If you haven’t heard of the Slow Food or the “local food” aka Locavore movements or need a primer, KUOW’s June 6 Weekday installment provides a good overview of both movements and the benefits of adopting Slow Food and Locavorean practices.
The guests were Gerry Warren, Slow Food Seattle, Mary Embleton of Cascade Harvest Coalition and Farmlink, and Hsiao-Ching Chou, food editor at the Seattle Post-Intelligencer, one of our local newspapers. The show is available in Real and MP3 formats.
The Slow Food movement began 20 years ago with a protest against the opening of a McDonald’s in the heart of Rome. The movement opposed the transformation of food into a preprocessed commodity that had lost its role of focusing people on the companionship of a common meal. The movement expanded and evolved from an oppositional movement to a movement that promotes sustainability, biodiversity, and appreciation of the pleasures of food.
The original concept was to oppose fast food. What I think happened is the organization figured out being in opposition to something was not going to grow an organization. That triggered them to begin to look at how do we move towards a very positive approach to appreciating the pleasures of food and to introducing the concepts of sustainability and biodiversity of foods that are either underappreciated or foods that are endangered of not continuing to be present on our table. - Gerry Warren
Cascade Harvest Coalition works to preserve farmland at the community level, while Washington Farmlink (several other states have Farmlink programs) connects people interested in becoming farmers with farmers and landowners.

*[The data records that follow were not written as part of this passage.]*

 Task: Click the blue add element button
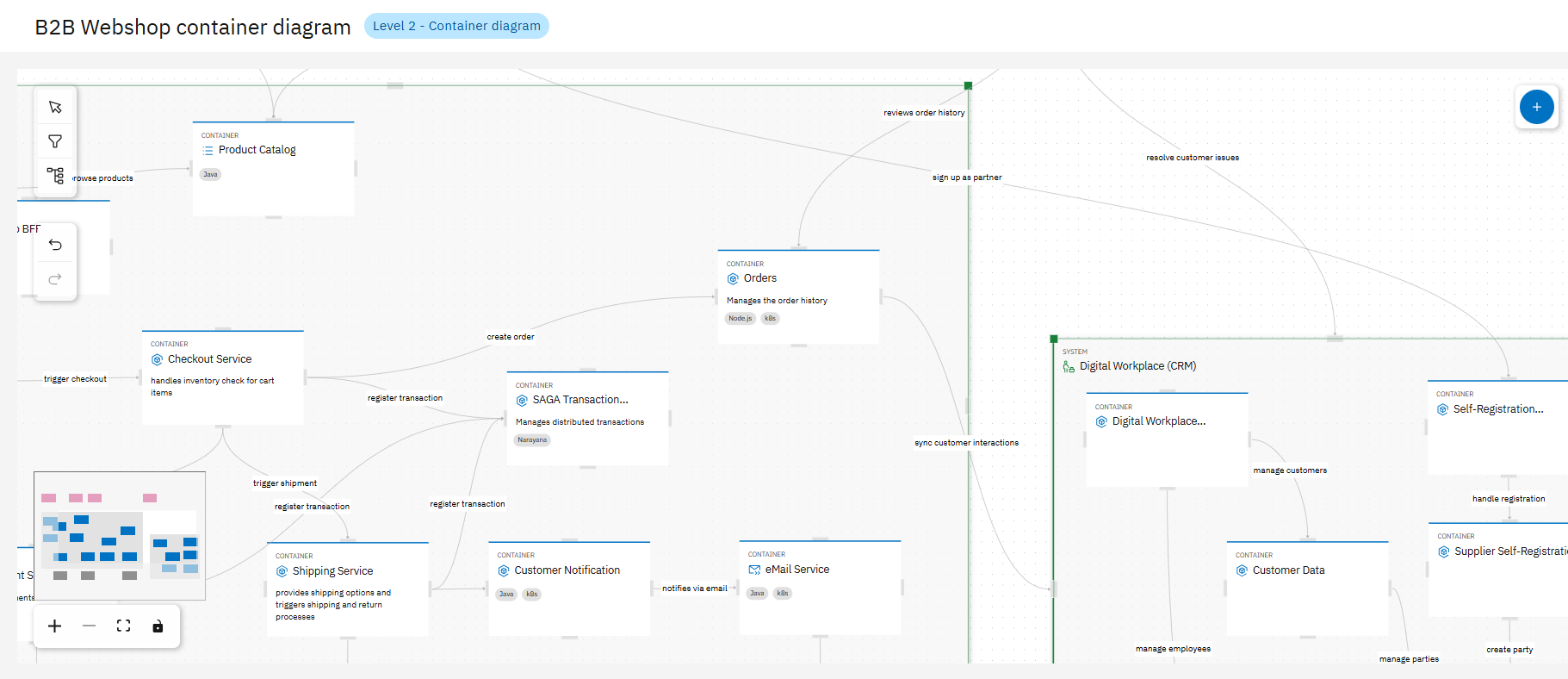pyautogui.click(x=1536, y=107)
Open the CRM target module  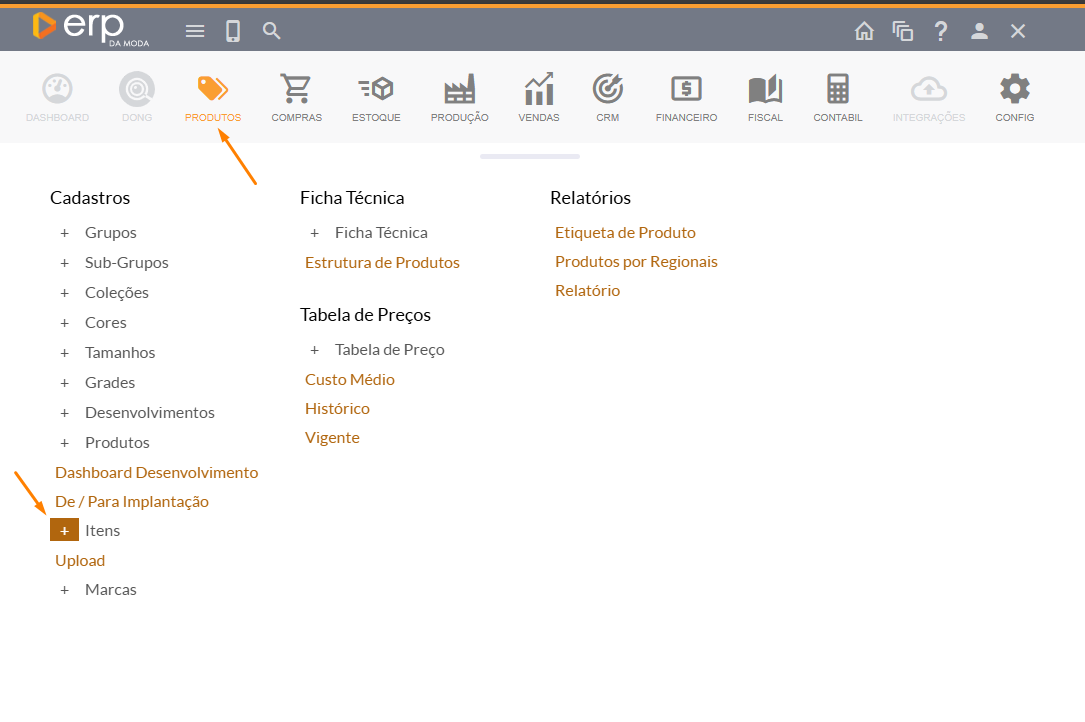pyautogui.click(x=607, y=98)
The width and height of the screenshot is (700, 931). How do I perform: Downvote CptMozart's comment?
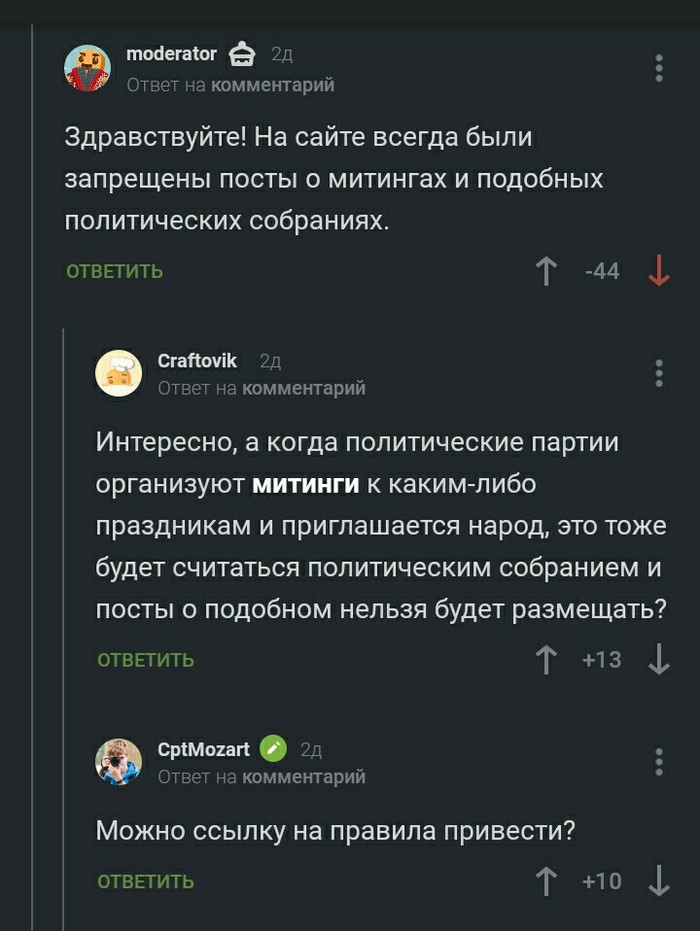tap(658, 881)
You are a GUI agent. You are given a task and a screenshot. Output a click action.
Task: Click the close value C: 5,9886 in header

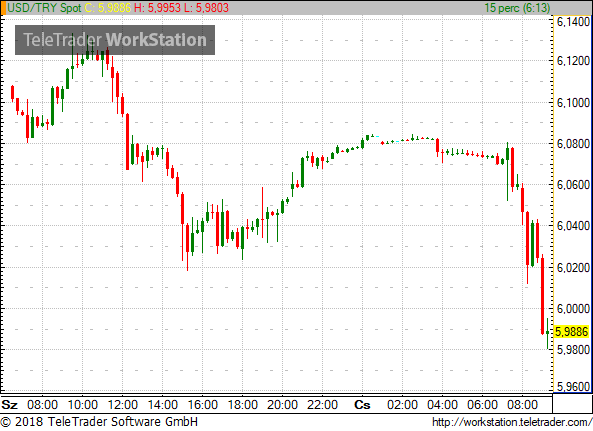108,8
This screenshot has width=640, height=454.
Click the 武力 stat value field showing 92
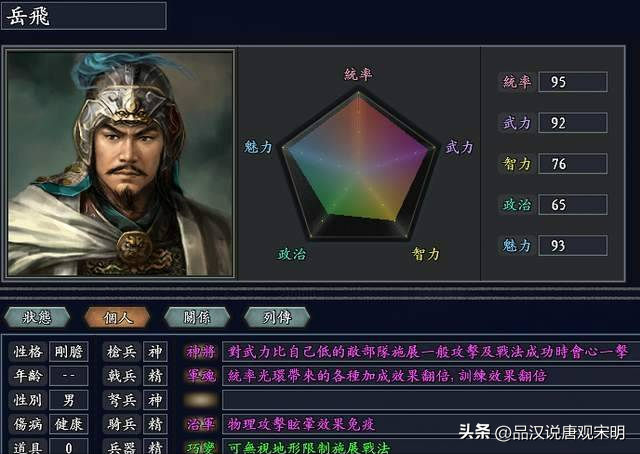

Our overall mission is to build a sustainable regional food system. A key part of that is helping people reconnect with local agriculture and local farms and local food. … One is to help keep farmers viable and sustainable on the land so that we can preserve the agricultural land and the food base. And the other is to educate consumers about all the wonderful things that are available here and how easy it is to find them and, if it isn’t easy for them to find, ways that they can go about making sure that they have access to local food. - Mary Embleton
Chou describes the benefits of buying local food (fresher, organic, less cost for transport) and posits that America is wasteful of food because we are wealthy. (This reminds me of my aunts comment last week about a bruised piece of fruit, “I’m rich enough to throw away this apple.”) Chou’s comments alone make the show worthwhile.